### Selected passage
Segment Open

In an effort to emphasising the need for rapid adoption of technology in government operations and shifting to digital platforms, Elets Technomedia Pvt Ltd organised a two-day virtual Governance Leadership Summit 2021. The first panel discussion of the Summit was themed – Empowering Citizens through Transformational Governance: The Way forward.
Manu Shukla, Head Strategy, Amazon Web Services (AWS) moderated the panel discussion. He welcomed the panellists Rohit Kumar Singh, Additional Secretary, Ministry of Culture, Government of India, and Ashish Upadhyay, Additional Secretary and Financial Adviser, Ministry of Power, Government of India. Shukla opened the discussions by calling Rohit Kumar Singh to present his vantage point on the significance of technology transformation for the country and the government.
Singh began by saying, “It is not the technology transformation, we need to transform the governance.” Citing his experience in working with the government, he said, “Almost 32 years back, when we started our careers, the government was a very formidable entity. It was a closed thing. There was hardly any focus on engaging with the citizens. As technology played the role of an enabler, it became easier for the people to come forward to engage with the government.”
Elaborating on ‘transformation’, Singh pointed out that “Transformation cannot be achieved in one go. It follows a three-step path… First is Information. The government needs to put out information (relevant to people) on public platforms so that people are aware. The second is Interaction. The government should let the people interact with it by taking people’s feedback, suggestions, etc. through online platforms or public meetings. The third is Transaction. Then the government should have a path for citizens to transact like filling up forms and applying for schemes, paying bills online, etc. These three steps if implemented in a successful manner will lead to transformation.” As an example of transformation, Singh cited the example of CoWIN portal and said that this is a good example where citizens get the needed service at a click of a button and can engage with the government on the same.

Segment Closed

### Data shown
Segment Open

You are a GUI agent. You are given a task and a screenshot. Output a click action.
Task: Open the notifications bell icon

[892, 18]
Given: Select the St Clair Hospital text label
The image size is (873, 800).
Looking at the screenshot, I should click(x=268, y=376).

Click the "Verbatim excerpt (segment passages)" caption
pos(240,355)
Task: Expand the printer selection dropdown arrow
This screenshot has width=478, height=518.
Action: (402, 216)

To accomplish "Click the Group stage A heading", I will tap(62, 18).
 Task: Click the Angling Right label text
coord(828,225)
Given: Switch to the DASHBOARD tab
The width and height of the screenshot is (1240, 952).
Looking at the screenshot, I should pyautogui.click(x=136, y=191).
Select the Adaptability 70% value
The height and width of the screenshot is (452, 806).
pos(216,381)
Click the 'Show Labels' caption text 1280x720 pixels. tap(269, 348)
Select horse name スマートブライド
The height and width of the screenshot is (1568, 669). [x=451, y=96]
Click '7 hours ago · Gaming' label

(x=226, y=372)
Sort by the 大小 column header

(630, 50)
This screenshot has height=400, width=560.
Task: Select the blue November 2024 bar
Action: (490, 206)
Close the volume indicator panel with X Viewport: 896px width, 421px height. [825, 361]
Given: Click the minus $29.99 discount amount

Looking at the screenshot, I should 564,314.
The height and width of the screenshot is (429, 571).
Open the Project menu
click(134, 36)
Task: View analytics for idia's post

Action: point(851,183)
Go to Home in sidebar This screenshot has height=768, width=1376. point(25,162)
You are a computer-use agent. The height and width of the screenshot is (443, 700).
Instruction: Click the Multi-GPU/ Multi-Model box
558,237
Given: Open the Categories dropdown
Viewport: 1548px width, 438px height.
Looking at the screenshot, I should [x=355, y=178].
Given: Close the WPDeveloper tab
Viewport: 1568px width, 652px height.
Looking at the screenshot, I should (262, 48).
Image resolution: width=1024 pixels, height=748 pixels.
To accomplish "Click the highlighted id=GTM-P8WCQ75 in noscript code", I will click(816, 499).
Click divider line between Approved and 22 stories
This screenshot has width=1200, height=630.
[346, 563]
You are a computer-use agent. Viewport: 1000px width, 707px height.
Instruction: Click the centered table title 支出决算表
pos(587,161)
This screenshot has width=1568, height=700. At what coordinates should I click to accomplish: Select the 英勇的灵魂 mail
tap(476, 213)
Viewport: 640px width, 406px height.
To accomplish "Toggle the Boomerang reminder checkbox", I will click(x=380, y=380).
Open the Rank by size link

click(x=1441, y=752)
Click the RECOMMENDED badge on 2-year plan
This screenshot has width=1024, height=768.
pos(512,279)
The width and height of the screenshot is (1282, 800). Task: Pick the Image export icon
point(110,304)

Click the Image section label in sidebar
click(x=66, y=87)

Segment Closed

### What you are asked to do
In the summit passage, what three steps does Singh say lead to transformation? The listing has no connection to the summit passage.

### Result
Information, Interaction, and Transaction.